Mensa, in case you are a dummy like me, is the oldest high-IQ society in the world. There are over 50,000 members in America in 134 local groups. The San Diego chapter has 800 members.
Mensa is Latin for table. The organization uses the word to illustrate its “round-table society where ethnicity, colour, creed, national origin, age, politics, educational and social background are all completely irrelevant.” To be allowed to join you need to score in the top 98th percentile or higher on a supervised, standard test. You know where this is going. I am going to take the test.
First, let’s consider for a moment the unintended consequences that lurk in this decision. Testing is a land mine. I consult with my daughter and her husband who are school teachers. Spanish immersion and “challenged” students. They know their stuff. The dark sentence for education is that testing tends to put young people in an early box (not a pine one but might as well be in certain countries).
What do we mean when we say he/she is “smart” and what is the correlation between that and “success” however you define it? My other daughter throws me the high hard one. She asks, what fueled your success? I surprise myself with an honest answer. I wanted to show my parents that I was not the total failure that they thought I was.
So I went to the Encinitas library on a Saturday morning and took the test. A little under two hours, seven sections, visions of the SAT back when I wanted to get into college. What is it about testing?
There are lots of studies, but in the final analysis, what is the relationship between IQ and achievement? Where is the test for motivation?
When I started grade school, they divided us up into sections, A, B, C — with C being for the not-so-smart. You were marked at the age of 10. I don’t remember my section.
At the end, I asked the test proctor what Mensa members do when they get together. She said, “Oh, you know, the usual, astrophysics and word games. It is the perfect place to tell the joke about Einstein, Newton and Pascal walking into a bar.” I can hardly wait.
San Diego has a few notables, Marty Cooper (invented the cellphone) and Richard Lederer (author of 50 books, “the Wizard of Idiom” and “Attila the Pun” and father to Annie Duke and Howard Lederer, both champion poker players).

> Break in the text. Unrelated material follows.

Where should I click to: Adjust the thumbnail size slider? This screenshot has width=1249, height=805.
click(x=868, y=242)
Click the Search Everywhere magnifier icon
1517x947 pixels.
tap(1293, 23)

I guess in some way, we all live in reflected glory.
My wife and I support entrepreneurship. The stories of people who never did well in school and then went on to achieve greatness in many disparate fields are legion. What is it about the word smart, and how does it impact a life?
And what about the word dumb? The test did ask about word opposites. If you want to twist your mind, consider the issue of how and who gets picked when there is more demand than supply.
I want to believe in opportunities. I want to believe that IQ is only one factor. Scholars have written multiple papers on the correlation between IQ and decision-making and curiosity and judgment. Not much. By the way, would you be so kind as to define “intelligence?”
It was fun. I like taking tests. I am competitive. But I could see clearly the risk and danger if our society picks its winners too early. I think we need to encourage and support the idea that not everyone blooms at the same time.
There is no standardized test for life.
Oh, you want to know my score? Well, my favorite line from Groucho Marx should suffice. “I refuse to join any club that would have me as a member.”
Rule No. 218:
Grand passion will take you further than good grades.